▶ _PASSAGE SHOWN_:
We chatted with Lorraine Kelly, category manager at Synergy Flavours; Stephen Jones, managing director of Somerdale International; and two guests from Bunge Loders Croklaan – Renee Boerefijn, director of innovation, EMEA, and said Feike Swennenhuis, marketing director for EMEA.

Synergy Flavours launches ‘Dairy by Nature’ range in Europe and Asia

Synergy Flavours, a leading supplier of flavors, extracts and essences for the global food and beverage industry, has announced the launch of Dairy by Nature, a new portfolio of custom solutions for both traditional and plant-based products, in Europe and Asia.

Synergy Dairy by Nature

Dairy by Nature combines Synergy’s all-natural flavor creation expertise with the proprietary dairy technology of its parent company, Carbery, which has more than 50 years of Irish dairy heritage. The result is a new line of authentic dairy and dairy-free flavors designed to enhance dairy indulgence and build back taste. Dairy by Nature optimizes flavor in a variety of products. It also masks undesirable off-notes in calorie-reduced and dairy-free recipes to deliver the healthier, great tasting products that consumers expect.

Dairy by Nature adds value to a wide range of applications – from fresh and cultured dairy products, to nutritional, bakery, beverage, confectionery and even savory applications. The portfolio delivers authentic taste, added functionality – such as enhanced process stability – and long-lasting mouthfeel. The solutions can be used as primary ingredients to replace or mimic dairy, or to enhance the flavor of existing dairy ingredients, such as butter, cream and cheese. They have been layered to replicate the rich, creaminess of dairy, in standard or dairy-free formulations.

Unlike typical dairy flavors that simply add a singular top note, such as caramelized butter or condensed milk, Dairy by Nature provides enhanced mouthfeel and prolonged flavor delivery instead of a short-lived burst of flavor. The range also provides the means to give consistent flavor, such as managing flavor variability in dairy ingredients and masking undesirable notes in plant-based alternatives.

Lorraine Kelly, senior category manager at Synergy Flavours, said, “Synergy Flavours’ heritage, as a leading innovator of flavours, extracts and essences, alongside our experience as a dairy producer (through Ireland’s Carbery Group) means we truly understand both the intrinsic science and the pure nature of dairy.

“Replacing or reducing traditional dairy ingredients in a recipe, for whatever reason, can pose real challenges for manufacturers. Whether it is creating the same sensory performance as real butter in pastry, imparting improved creaminess in fat-reduced fillings, or building back cheese notes in bread, Dairy by Nature delivers superior longevity of flavour, mouthfeel and aroma, while ensuring the all-important clean label declaration.”

Ciarán Lynch, Ph.D., R&D manager for Synergy Flavours, said, “Whether formulating plant-based products or creating great tasting dairy, the end goal is a food experience that forms an emotional connection with the consumer and encourages repeat purchase. Dairy by Nature is designed to deliver a positive organoleptic experience across taste, texture, body and mouthfeel in a wide spectrum of food applications.”

Bunge Loders Croklaan takes industry lead in lowering 3-MCPDe levels in European food portfolio

Bunge Loders Croklaan, a supplier in specialty oils and fats for the food industry, has strengthened mitigation of 3-MCPDe in its oils portfolio ahead of expected European legislation.

▶ _EXERCISE PROMPT_: Reproduce the part of the food industry news text above starting with "Synergy Flavours launches" and going on through "that consumers expect.".

▶ _INFORMATION SHOWN_:

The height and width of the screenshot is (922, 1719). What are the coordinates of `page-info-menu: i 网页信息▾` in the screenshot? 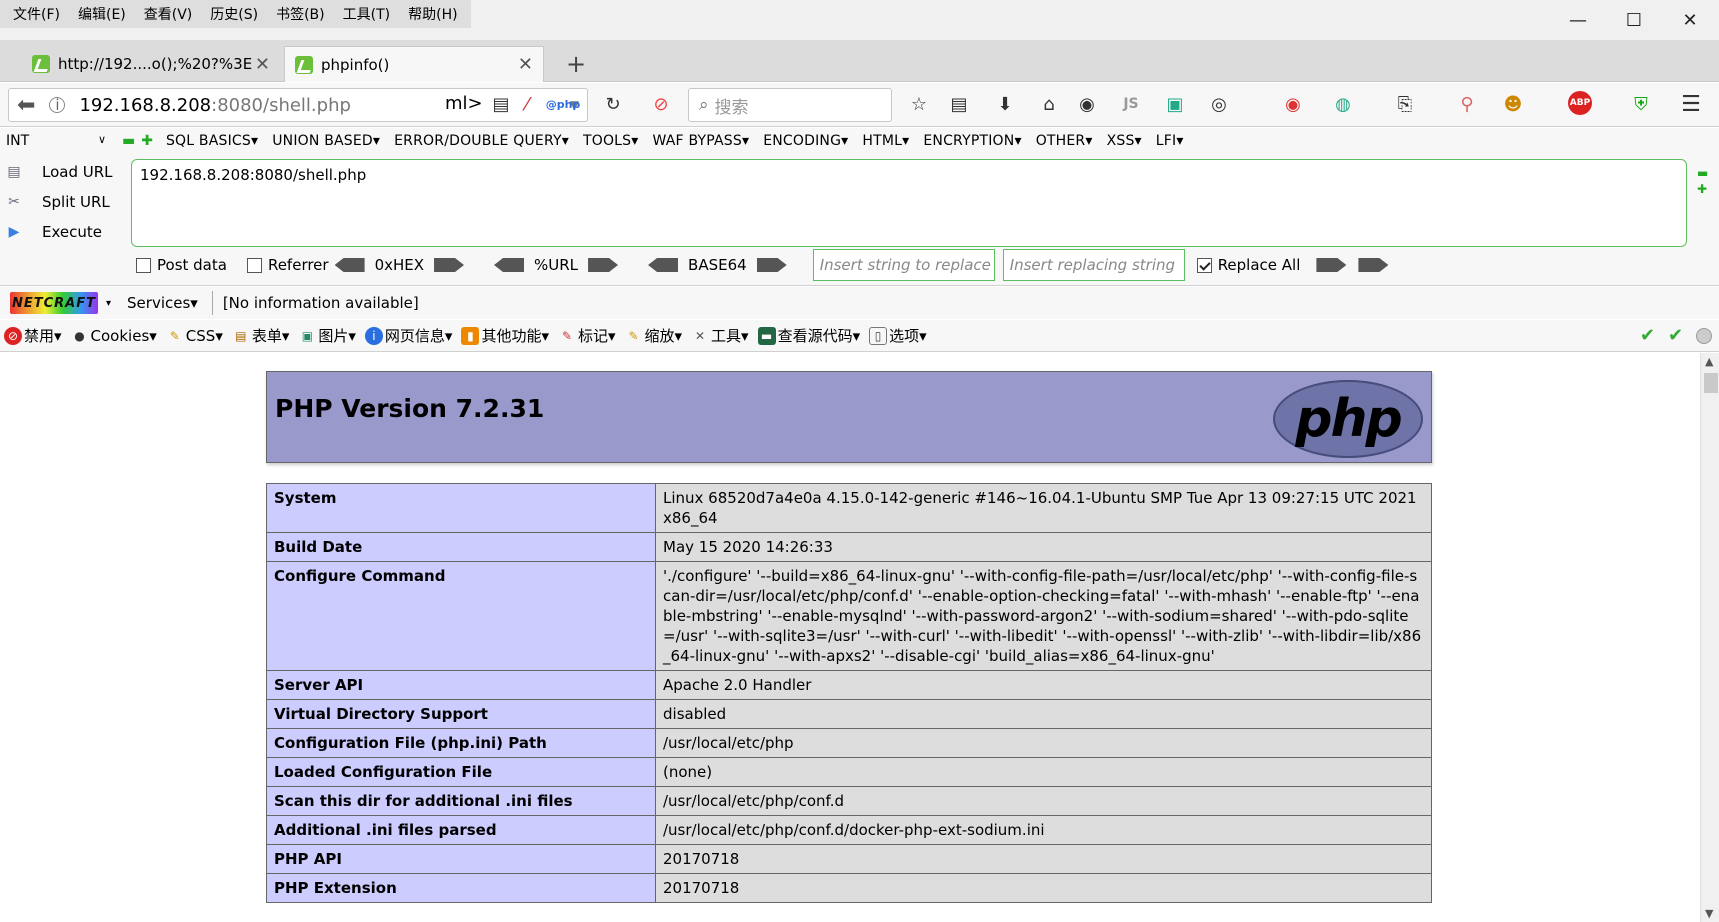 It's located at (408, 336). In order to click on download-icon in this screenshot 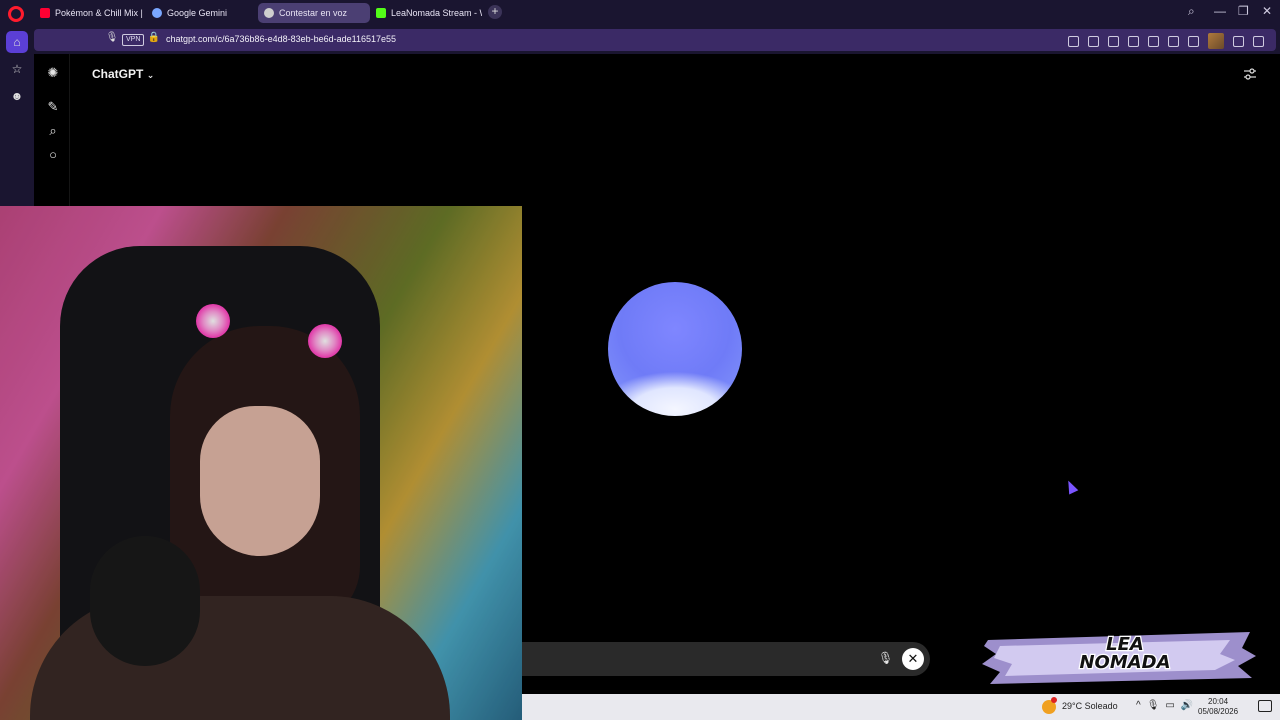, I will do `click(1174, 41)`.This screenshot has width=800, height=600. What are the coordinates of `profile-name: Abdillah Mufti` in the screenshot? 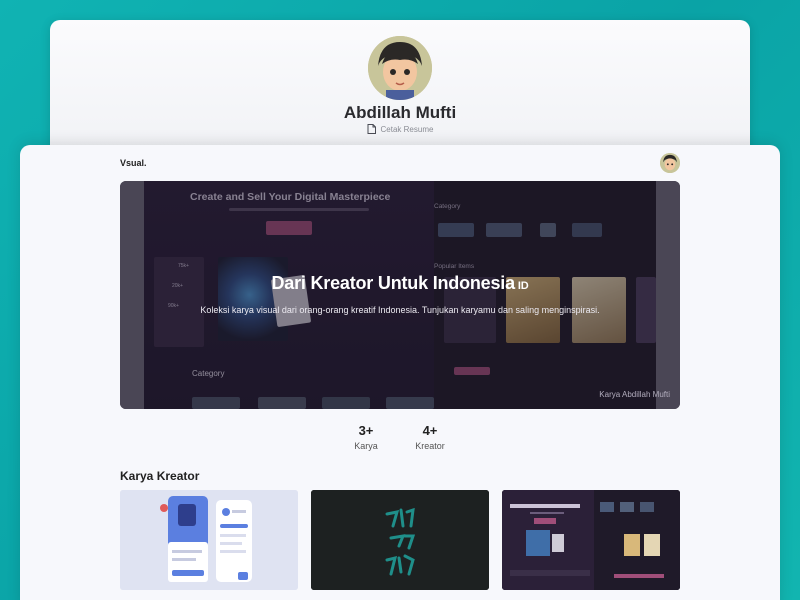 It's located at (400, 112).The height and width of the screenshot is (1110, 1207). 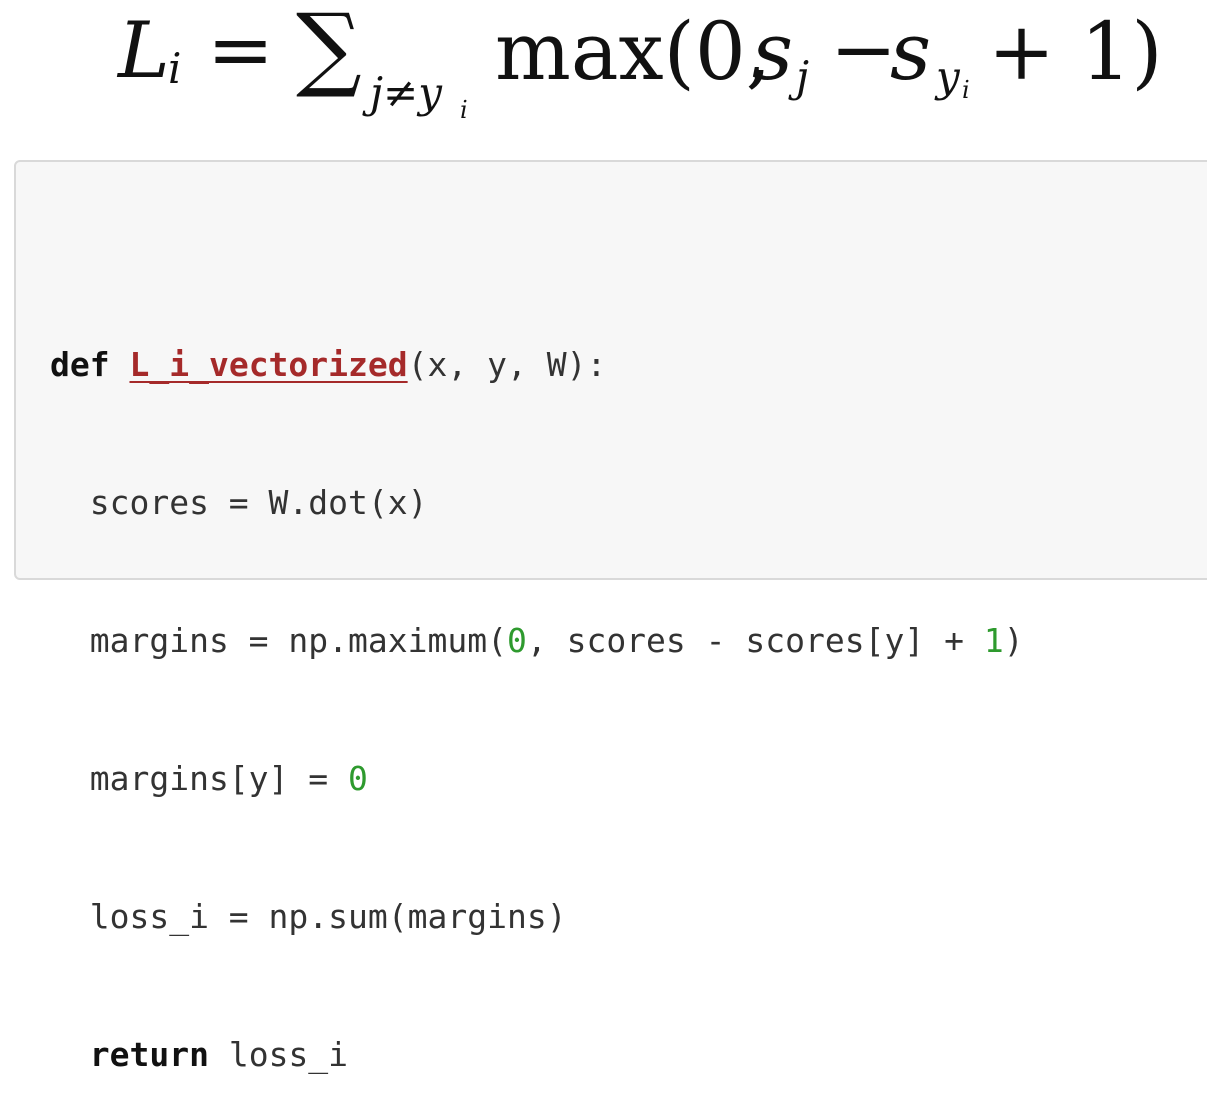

▶ _OUTPUT OF THE EXERCISE_:
Synergy Flavours launches ‘Dairy by Nature’ range in Europe and Asia

Synergy Flavours, a leading supplier of flavors, extracts and essences for the global food and beverage industry, has announced the launch of Dairy by Nature, a new portfolio of custom solutions for both traditional and plant-based products, in Europe and Asia.

Synergy Dairy by Nature

Dairy by Nature combines Synergy’s all-natural flavor creation expertise with the proprietary dairy technology of its parent company, Carbery, which has more than 50 years of Irish dairy heritage. The result is a new line of authentic dairy and dairy-free flavors designed to enhance dairy indulgence and build back taste. Dairy by Nature optimizes flavor in a variety of products. It also masks undesirable off-notes in calorie-reduced and dairy-free recipes to deliver the healthier, great tasting products that consumers expect.